WORK ITEM: Please set down only the lines from the one containing "Screen dimensions: 977x905" through the end of the entries below, exactly, minus any pictures.

EXTRACTED DATA:
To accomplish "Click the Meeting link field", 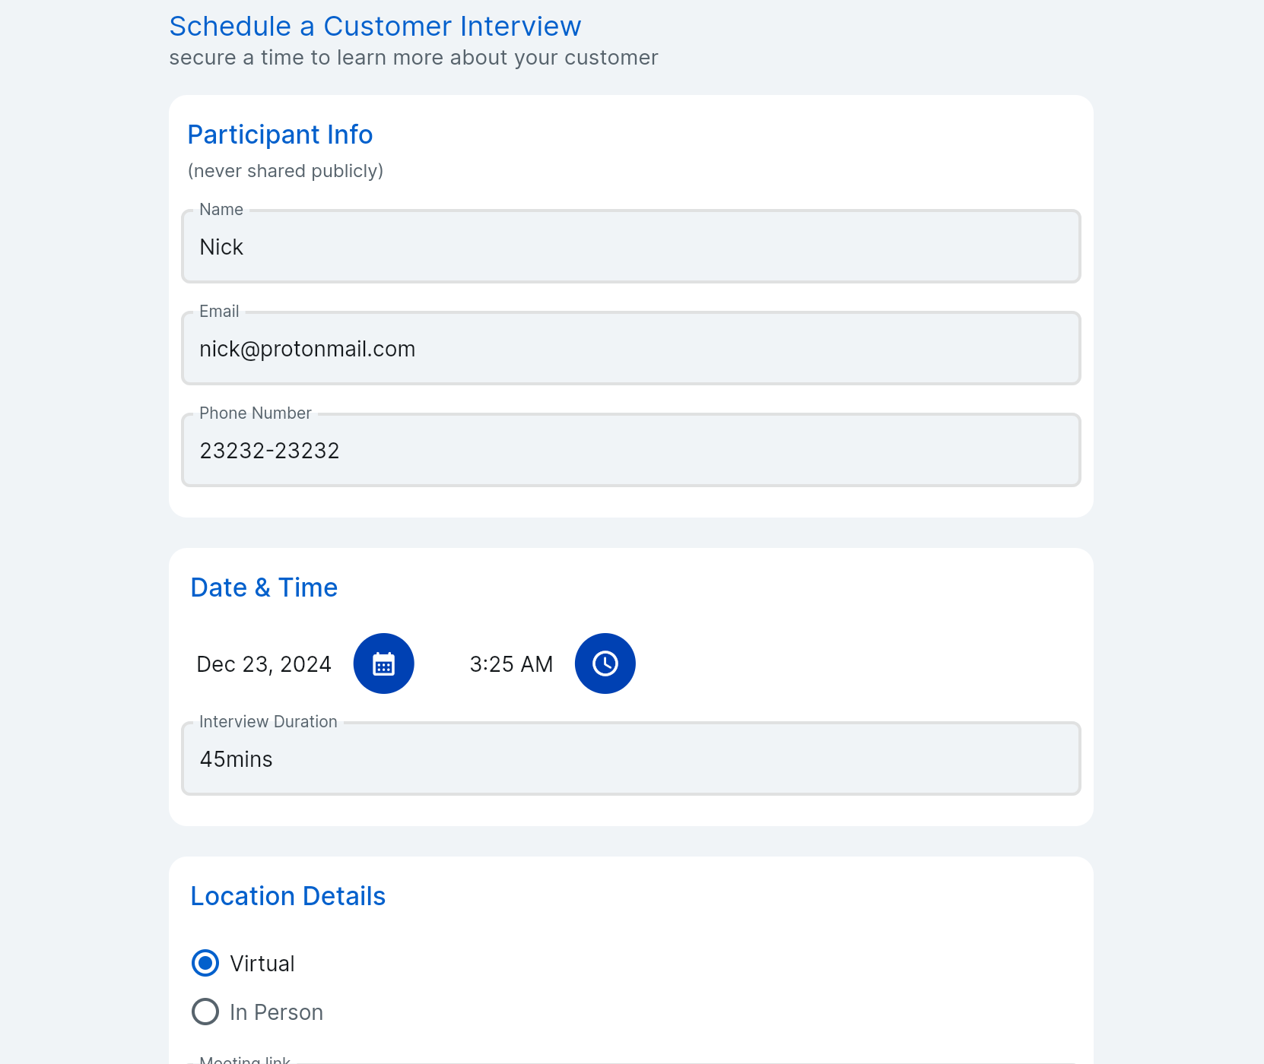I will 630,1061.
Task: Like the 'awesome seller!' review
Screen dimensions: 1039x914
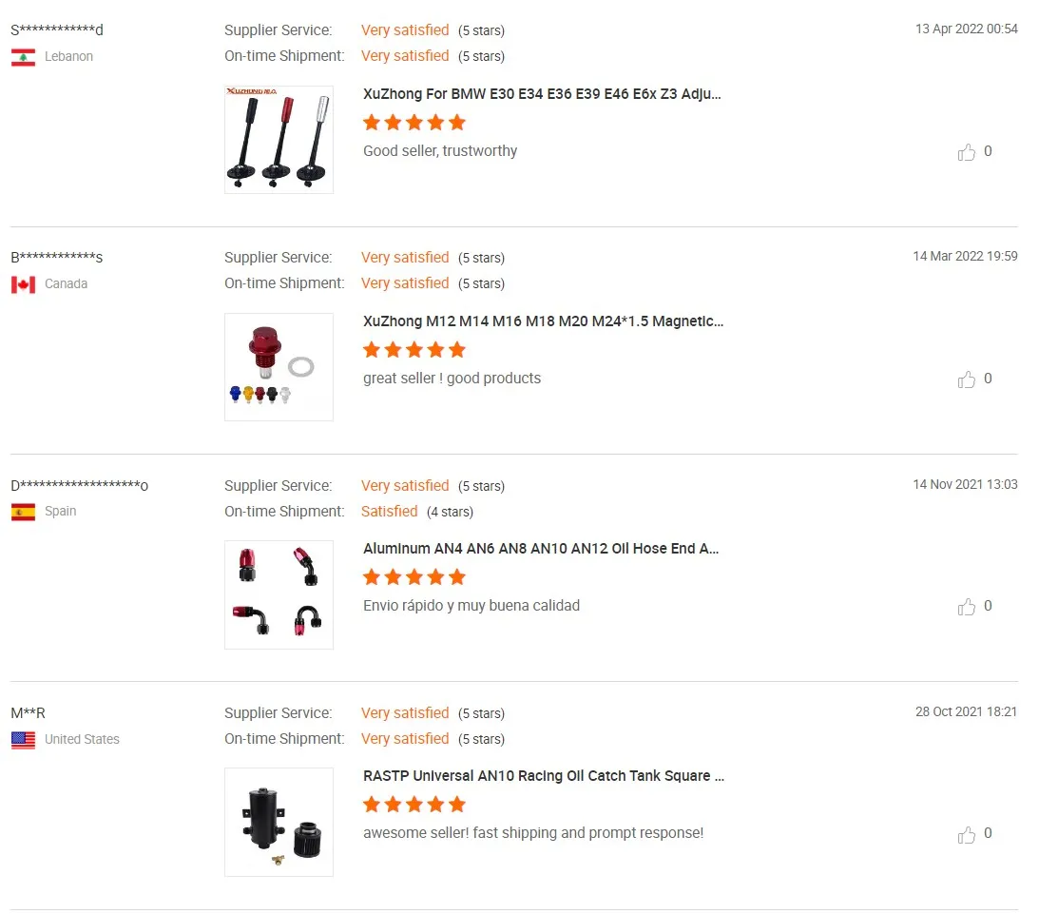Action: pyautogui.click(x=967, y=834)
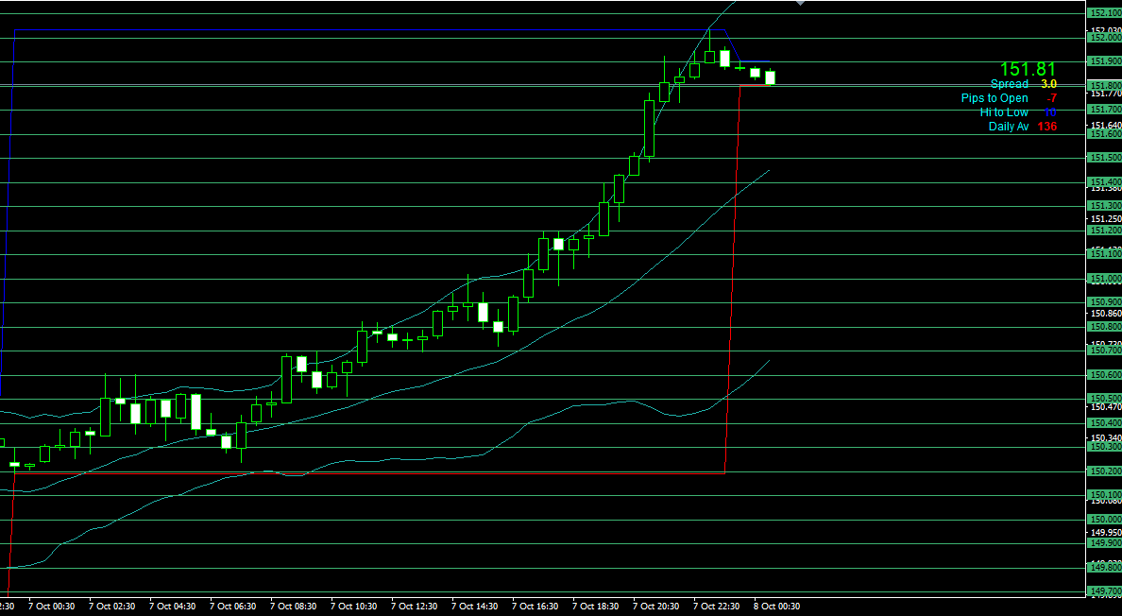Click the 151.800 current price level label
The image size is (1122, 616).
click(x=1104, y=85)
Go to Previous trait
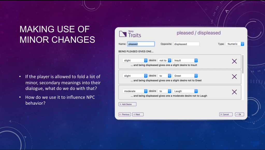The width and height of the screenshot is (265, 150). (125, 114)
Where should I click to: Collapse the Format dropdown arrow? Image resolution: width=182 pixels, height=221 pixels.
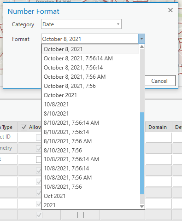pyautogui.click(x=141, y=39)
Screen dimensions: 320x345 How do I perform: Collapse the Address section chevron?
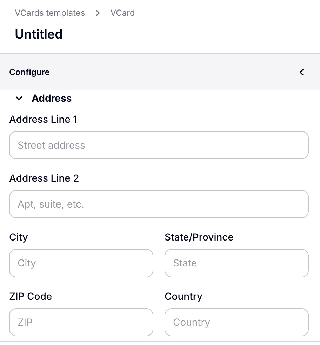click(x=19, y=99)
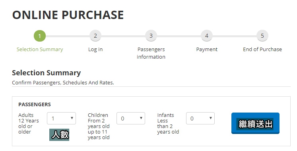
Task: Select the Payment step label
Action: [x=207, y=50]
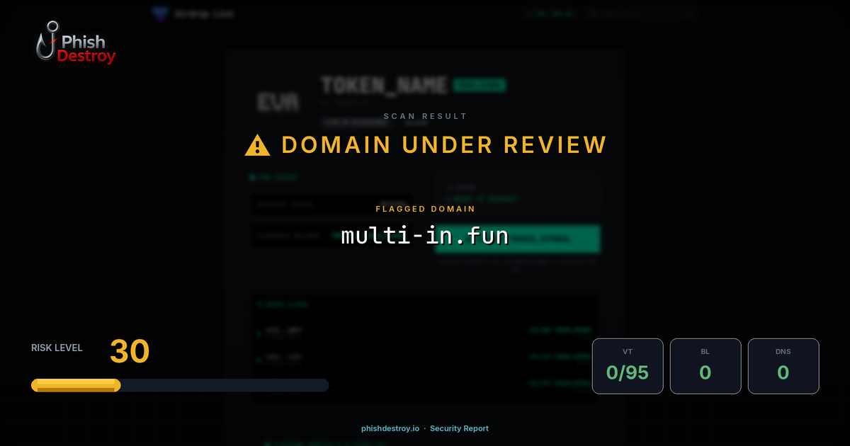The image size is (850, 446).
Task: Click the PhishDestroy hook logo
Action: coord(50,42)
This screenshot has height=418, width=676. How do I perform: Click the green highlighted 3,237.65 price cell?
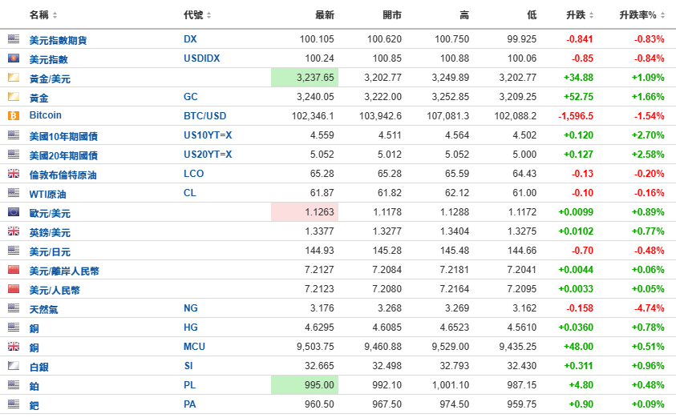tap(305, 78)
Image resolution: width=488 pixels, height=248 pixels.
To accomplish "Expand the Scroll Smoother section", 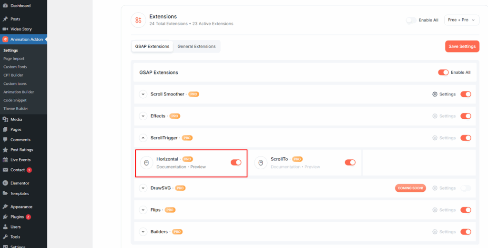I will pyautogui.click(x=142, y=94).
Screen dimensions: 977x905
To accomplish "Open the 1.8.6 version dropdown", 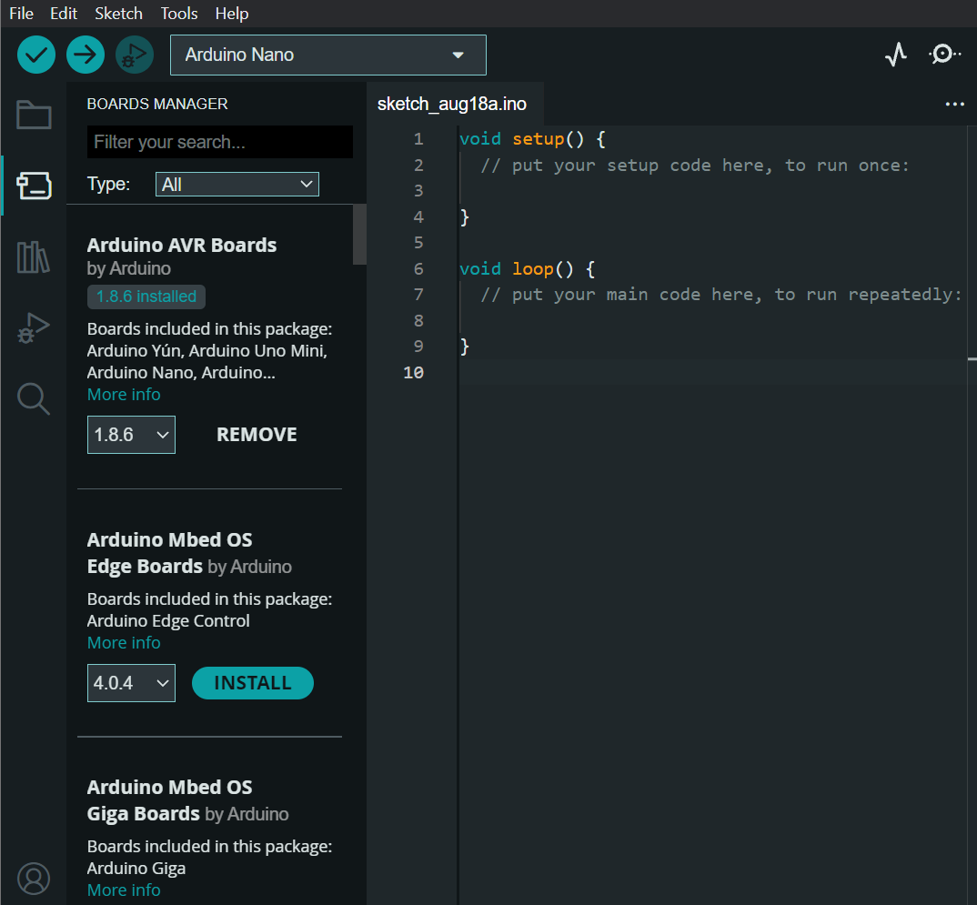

RESULT FOR THIS TASK:
Screen dimensions: 977x905
To accomplish "Open the 1.8.6 version dropdown", 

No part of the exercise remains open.